First, let us look at the prevalence of bookmakers in providing the best odds. This gives us some insight into which bookmakers we can focus on when deciding to place bets, streamlining the process.

In [6]:
LetsPlot.setup_html()

In [7]:
# Function to get top bookmakers
def get_top_bookmakers(dataframe, column):
    
    total_matches = len(dataframe)
    counts = dataframe[column].value_counts(normalize=True) * 100

    # Get the top bookmakers
    top_counts = counts.nlargest(5).reset_index()
    top_counts.columns = ['Bookmaker', 'Percentage']
    
    return top_counts

top_home = get_top_bookmakers(merged_df, 'home_bookmaker')
top_away = get_top_bookmakers(merged_df, 'away_bookmaker')
top_draw = get_top_bookmakers(merged_df, 'draw_bookmaker')

In [8]:
top_home_bookmakers = (
    ggplot(top_home, aes(x='Bookmaker', y='Percentage'))
    + geom_bar(stat='identity', fill='#024B04')
    + ggsize(800, 400)
    + labs(
        title='Marathon Bet gives the highest home odds almost 20% of the time!',
        subtitle='The top five bookmakers provide the best odds almost 60% of the time!'
    )
    + theme(
        axis_text_x=element_text(size=12, angle=0, hjust=1),
        plot_title=element_text(face='bold', hjust=0.5, size=22),
        plot_subtitle=element_text(size=16, hjust=0.5, color='blue')
    )
)
top_home_bookmakers


In [9]:
top_away_bookmakers = (
    ggplot(top_away, aes(x='Bookmaker', y='Percentage'))
    + geom_bar(stat='identity', fill='#8B2E01')
    + ggsize(800, 400)
    + labs(
        title='Marathon Bet gives the highest away odds again!',
        subtitle='Similarly, the top five bookmakers provide the best away odds almost 60% of the time'
    )
    + theme(
        axis_text_x=element_text(size=12, angle=0, hjust=1),
        plot_title=element_text(face='bold', hjust=0.5, size=22),
        plot_subtitle=element_text(size=16, hjust=0.5, color='blue')
    )
)
top_away_bookmakers

In [10]:
top_draw_bookmakers = (
    ggplot(top_draw, aes(x='Bookmaker', y='Percentage'))
    + geom_bar(stat='identity', fill='grey')
    + ggsize(800, 400)
    + labs(
        title='Marathon Bet gives the highest odds almost 30% of the time, our clear winner!',
        subtitle='Sky Bet and Virgin Bet are additional contenders for good draw odds'
    )
    + theme(
        axis_text_x=element_text(size=12, angle=0, hjust=1),
        plot_title=element_text(face='bold', hjust=0.5, size=20),
        plot_subtitle=element_text(size=16, hjust=0.5, color='blue')
    )
)
top_draw_bookmakers

In [11]:
ggsave(top_home_bookmakers,"top_home_bookmakers.svg", path = "../data/visualisations/simple_betting_strategies", dpi = 300)
ggsave(top_away_bookmakers,"top_away_bookmakers.svg", path = "../data/visualisations/simple_betting_strategies", dpi = 300)
ggsave(top_draw_bookmakers,"top_draw_bookmakers.svg", path = "../data/visualisations/simple_betting_strategies", dpi = 300)

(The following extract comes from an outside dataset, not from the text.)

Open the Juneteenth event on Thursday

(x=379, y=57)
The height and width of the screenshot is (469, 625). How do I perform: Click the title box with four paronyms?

'c:\\Users\\Xinyan\\Desktop\\DS105A\\ds105a-2024-project-good_gamblers\\data\\visualisations\\simple_betting_strategies\\top_draw_bookmakers.svg'

**Conclusion**: Marathon Bet has the highest probability of providing the best odds for any particular outcome (Home, Away, Draw). This is unsurprising given its reputation as a low-margin bookmaker in the industry. Other strong contenders to consider are Paddy Power, Betclic, William Hill and Unibet.